Ocean Biogeographic Information System has provided leadership in this area through enhancements to the Darwin Core Standard to allow documentation of qualitative or quantitative information about both the sampling event and the species observation within that sampling event (De Pooter et al., 2017). This work has broadened the capacity of integrating information from a variety of sampling methods and instruments, enabling OBIS to leverage richer datasets containing other environmental observations and measurements. Previously, when measurements such as water temperature, salinity, and wind speed were collected in association with species observations, those data were difficult to link together. Now, it is possible to ingrate these datasets syntactically and enhance the connection between them through focused attention on the development and implementation of robust vocabularies. This new schema will provide the ability to understand the context of the origin of the data and explore the relationship of the biodiversity records with accompanying environmental variables.

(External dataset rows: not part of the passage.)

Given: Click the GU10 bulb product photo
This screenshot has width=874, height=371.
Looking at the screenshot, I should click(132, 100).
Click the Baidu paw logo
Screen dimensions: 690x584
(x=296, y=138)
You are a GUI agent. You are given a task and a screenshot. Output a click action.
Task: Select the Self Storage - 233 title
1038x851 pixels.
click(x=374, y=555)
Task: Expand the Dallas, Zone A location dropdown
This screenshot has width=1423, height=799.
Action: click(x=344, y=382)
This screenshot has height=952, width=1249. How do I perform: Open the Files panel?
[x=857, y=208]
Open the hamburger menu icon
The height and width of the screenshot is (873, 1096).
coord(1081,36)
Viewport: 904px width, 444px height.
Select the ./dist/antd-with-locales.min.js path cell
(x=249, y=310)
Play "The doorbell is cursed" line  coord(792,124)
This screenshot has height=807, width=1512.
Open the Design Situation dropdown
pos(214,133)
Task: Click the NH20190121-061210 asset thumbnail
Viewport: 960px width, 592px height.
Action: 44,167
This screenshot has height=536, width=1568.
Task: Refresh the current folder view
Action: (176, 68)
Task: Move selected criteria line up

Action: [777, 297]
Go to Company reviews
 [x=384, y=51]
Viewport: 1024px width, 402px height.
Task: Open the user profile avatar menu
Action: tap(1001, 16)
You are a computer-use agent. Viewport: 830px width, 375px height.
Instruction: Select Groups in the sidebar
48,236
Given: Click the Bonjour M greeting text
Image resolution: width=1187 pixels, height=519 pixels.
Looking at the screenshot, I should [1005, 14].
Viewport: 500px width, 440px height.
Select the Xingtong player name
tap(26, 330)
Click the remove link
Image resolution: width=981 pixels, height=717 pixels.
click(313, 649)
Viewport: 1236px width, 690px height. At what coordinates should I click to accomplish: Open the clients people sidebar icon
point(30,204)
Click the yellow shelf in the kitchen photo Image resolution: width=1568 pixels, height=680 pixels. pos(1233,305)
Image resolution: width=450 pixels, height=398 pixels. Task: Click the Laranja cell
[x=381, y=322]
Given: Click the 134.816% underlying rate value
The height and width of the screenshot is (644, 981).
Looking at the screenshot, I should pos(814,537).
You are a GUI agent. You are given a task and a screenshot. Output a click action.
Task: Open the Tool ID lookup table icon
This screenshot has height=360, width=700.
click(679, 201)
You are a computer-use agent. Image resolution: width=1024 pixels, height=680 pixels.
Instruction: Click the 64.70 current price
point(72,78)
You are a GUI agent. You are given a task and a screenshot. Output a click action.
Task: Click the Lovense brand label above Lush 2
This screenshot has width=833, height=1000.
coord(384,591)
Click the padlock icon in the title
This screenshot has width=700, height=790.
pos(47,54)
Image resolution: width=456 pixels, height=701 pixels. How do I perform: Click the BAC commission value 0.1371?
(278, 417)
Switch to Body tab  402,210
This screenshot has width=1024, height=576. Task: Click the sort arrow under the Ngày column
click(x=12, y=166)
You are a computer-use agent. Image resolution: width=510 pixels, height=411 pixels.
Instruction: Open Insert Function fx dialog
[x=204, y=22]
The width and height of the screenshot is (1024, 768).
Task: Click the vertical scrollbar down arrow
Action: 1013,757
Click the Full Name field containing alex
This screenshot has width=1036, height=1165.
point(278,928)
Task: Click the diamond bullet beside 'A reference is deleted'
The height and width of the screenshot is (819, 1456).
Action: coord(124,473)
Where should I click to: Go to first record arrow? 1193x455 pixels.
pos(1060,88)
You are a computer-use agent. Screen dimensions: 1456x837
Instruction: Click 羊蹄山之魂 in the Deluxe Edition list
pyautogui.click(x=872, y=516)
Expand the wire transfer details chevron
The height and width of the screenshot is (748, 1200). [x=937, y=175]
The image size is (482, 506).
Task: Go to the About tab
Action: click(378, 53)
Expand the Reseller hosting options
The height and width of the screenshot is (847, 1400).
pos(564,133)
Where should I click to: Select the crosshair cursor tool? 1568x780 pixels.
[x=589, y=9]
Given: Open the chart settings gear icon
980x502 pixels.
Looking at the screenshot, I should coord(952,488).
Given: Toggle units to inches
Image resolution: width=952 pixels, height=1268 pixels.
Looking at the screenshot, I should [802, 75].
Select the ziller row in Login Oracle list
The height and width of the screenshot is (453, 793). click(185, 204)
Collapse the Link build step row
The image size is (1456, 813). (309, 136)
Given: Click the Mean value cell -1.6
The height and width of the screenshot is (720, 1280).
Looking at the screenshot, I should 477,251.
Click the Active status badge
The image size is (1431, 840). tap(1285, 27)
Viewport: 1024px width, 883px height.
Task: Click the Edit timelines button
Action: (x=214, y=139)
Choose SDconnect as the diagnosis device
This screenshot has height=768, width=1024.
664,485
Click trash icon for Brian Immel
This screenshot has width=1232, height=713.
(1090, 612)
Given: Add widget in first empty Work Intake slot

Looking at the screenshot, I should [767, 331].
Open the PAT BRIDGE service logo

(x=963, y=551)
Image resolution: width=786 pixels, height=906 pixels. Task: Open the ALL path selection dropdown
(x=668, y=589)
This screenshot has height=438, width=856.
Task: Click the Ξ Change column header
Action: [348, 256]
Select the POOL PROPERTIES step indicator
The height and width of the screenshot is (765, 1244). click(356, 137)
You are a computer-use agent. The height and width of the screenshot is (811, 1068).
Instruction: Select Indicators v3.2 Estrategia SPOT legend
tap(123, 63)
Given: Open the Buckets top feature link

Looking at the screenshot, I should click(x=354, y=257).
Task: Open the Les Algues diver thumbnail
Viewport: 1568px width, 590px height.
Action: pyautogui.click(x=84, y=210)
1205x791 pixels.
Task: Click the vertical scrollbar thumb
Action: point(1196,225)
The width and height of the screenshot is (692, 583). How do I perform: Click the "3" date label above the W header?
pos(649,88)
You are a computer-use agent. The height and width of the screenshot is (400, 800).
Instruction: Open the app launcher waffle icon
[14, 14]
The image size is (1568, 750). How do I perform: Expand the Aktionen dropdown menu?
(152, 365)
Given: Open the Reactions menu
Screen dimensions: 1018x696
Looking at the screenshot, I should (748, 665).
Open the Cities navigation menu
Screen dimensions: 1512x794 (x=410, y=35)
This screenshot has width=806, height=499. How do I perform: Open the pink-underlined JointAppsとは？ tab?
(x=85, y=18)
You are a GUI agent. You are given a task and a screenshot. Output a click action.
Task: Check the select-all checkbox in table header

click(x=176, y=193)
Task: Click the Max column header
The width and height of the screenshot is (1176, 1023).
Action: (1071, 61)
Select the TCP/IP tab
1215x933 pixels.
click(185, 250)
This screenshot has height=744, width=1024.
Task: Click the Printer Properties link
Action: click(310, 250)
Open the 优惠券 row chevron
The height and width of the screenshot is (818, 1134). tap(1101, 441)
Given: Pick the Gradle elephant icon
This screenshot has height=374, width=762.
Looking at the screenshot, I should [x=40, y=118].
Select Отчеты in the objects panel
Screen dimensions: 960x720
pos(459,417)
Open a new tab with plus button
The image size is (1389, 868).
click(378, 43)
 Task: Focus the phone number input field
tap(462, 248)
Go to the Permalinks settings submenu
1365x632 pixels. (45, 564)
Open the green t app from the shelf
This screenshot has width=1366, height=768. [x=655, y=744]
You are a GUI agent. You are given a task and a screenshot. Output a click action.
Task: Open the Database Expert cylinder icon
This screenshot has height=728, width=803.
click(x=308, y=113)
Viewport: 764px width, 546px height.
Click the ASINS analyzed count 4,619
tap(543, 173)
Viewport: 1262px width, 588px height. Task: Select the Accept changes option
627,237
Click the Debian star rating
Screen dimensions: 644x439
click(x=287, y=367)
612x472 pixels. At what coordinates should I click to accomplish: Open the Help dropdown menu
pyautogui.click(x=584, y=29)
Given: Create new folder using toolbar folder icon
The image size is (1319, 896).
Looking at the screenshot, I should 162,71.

Using this new schema, OBIS nodes are able to document data that were previously difficult to integrate. For example, animal tracking and telemetry data managers are using the new OBIS schema on machine recorded observations and have developed and documented requirements specific to this type of data using the new schema. Similarly, data from FlowCytobots are being assessed and documented. Current research and development efforts are beginning on the most effective ways to encode observations and measurements where the focal entities are operational taxonomic units or habitats made up of groups of organisms rather than a single, identifiable taxon.

Technical Infrastructure

The OBIS infrastructure is fundamentally distributed in that it consists of source data repositories at OBIS Nodes where core data management is conducted. OBIS Node data is harvested into a central index where final data assessment processes are conducted, and third-party information is integrated. OBIS follows an “API-first mindset,” meaning that everything starts with a robust Application Programming Interface (API) that then serves the needs of a web portal, mapping tool, and open source/free scientific programming packages (R and Python). The power of this approach is in its ability to mobilize and enable the broader global community in building their own tools and capabilities on an open framework.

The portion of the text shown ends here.